↓
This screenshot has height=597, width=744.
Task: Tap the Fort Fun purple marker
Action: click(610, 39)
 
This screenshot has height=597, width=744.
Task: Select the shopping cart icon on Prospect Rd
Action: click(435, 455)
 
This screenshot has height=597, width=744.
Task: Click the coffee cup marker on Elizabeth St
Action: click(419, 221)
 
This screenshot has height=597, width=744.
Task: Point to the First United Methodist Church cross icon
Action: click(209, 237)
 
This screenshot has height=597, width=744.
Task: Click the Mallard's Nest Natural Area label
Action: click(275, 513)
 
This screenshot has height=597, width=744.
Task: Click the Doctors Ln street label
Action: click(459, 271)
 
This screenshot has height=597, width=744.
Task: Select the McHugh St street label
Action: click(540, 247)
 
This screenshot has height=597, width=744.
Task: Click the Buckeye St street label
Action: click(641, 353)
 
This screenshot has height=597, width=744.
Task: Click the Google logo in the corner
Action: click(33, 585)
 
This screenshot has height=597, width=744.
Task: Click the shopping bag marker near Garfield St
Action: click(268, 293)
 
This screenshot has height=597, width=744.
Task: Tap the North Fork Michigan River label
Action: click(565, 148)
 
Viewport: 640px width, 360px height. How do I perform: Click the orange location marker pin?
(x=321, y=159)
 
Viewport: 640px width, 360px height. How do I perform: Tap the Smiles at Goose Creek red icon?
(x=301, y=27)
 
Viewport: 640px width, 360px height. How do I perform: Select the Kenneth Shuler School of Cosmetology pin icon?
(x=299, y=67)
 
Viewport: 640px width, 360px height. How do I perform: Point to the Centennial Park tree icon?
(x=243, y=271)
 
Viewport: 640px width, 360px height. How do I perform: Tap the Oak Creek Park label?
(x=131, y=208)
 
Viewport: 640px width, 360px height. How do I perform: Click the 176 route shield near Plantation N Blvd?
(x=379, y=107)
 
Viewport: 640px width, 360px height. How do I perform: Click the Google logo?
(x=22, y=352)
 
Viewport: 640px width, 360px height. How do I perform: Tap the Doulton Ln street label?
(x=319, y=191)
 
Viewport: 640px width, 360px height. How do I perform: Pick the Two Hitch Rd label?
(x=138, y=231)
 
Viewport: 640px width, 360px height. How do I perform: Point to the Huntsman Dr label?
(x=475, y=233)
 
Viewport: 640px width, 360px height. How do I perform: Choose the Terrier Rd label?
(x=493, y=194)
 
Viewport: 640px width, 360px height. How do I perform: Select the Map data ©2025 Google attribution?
↑
## Stated exercise
Copy all the items above again, swapping every "street label" for "road name" and leaving everything else unchanged.

## Response to the task
This screenshot has height=597, width=744.
Task: Tap the Fort Fun purple marker
Action: click(610, 39)
 
This screenshot has height=597, width=744.
Task: Select the shopping cart icon on Prospect Rd
Action: click(435, 455)
 
This screenshot has height=597, width=744.
Task: Click the coffee cup marker on Elizabeth St
Action: click(419, 221)
 
This screenshot has height=597, width=744.
Task: Point to the First United Methodist Church cross icon
Action: click(209, 237)
 
This screenshot has height=597, width=744.
Task: Click the Mallard's Nest Natural Area label
Action: click(275, 513)
 
This screenshot has height=597, width=744.
Task: Click the Doctors Ln road name
Action: click(459, 271)
 
This screenshot has height=597, width=744.
Task: Select the McHugh St road name
Action: click(540, 247)
 
This screenshot has height=597, width=744.
Task: Click the Buckeye St road name
Action: click(641, 353)
 
This screenshot has height=597, width=744.
Task: Click the Google logo in the corner
Action: click(33, 585)
 
This screenshot has height=597, width=744.
Task: Click the shopping bag marker near Garfield St
Action: click(268, 293)
 
This screenshot has height=597, width=744.
Task: Tap the North Fork Michigan River label
Action: click(565, 148)
 
Viewport: 640px width, 360px height. How do I perform: Click the orange location marker pin?
(x=321, y=159)
 
Viewport: 640px width, 360px height. How do I perform: Tap the Smiles at Goose Creek red icon?
(x=301, y=27)
 
Viewport: 640px width, 360px height. How do I perform: Select the Kenneth Shuler School of Cosmetology pin icon?
(x=299, y=67)
 
Viewport: 640px width, 360px height. How do I perform: Point to the Centennial Park tree icon?
(x=243, y=271)
 
Viewport: 640px width, 360px height. How do I perform: Tap the Oak Creek Park label?
(x=131, y=208)
 
Viewport: 640px width, 360px height. How do I perform: Click the 176 route shield near Plantation N Blvd?
(x=379, y=107)
 
Viewport: 640px width, 360px height. How do I perform: Click the Google logo?
(x=22, y=352)
 
Viewport: 640px width, 360px height. How do I perform: Tap the Doulton Ln road name?
(x=319, y=191)
 
Viewport: 640px width, 360px height. How do I perform: Pick the Two Hitch Rd label?
(x=138, y=231)
 
Viewport: 640px width, 360px height. How do I perform: Point to the Huntsman Dr label?
(x=475, y=233)
 
Viewport: 640px width, 360px height. How do I perform: Choose the Terrier Rd label?
(x=493, y=194)
 
Viewport: 640px width, 360px height. How do I perform: Select the Map data ©2025 Google attribution?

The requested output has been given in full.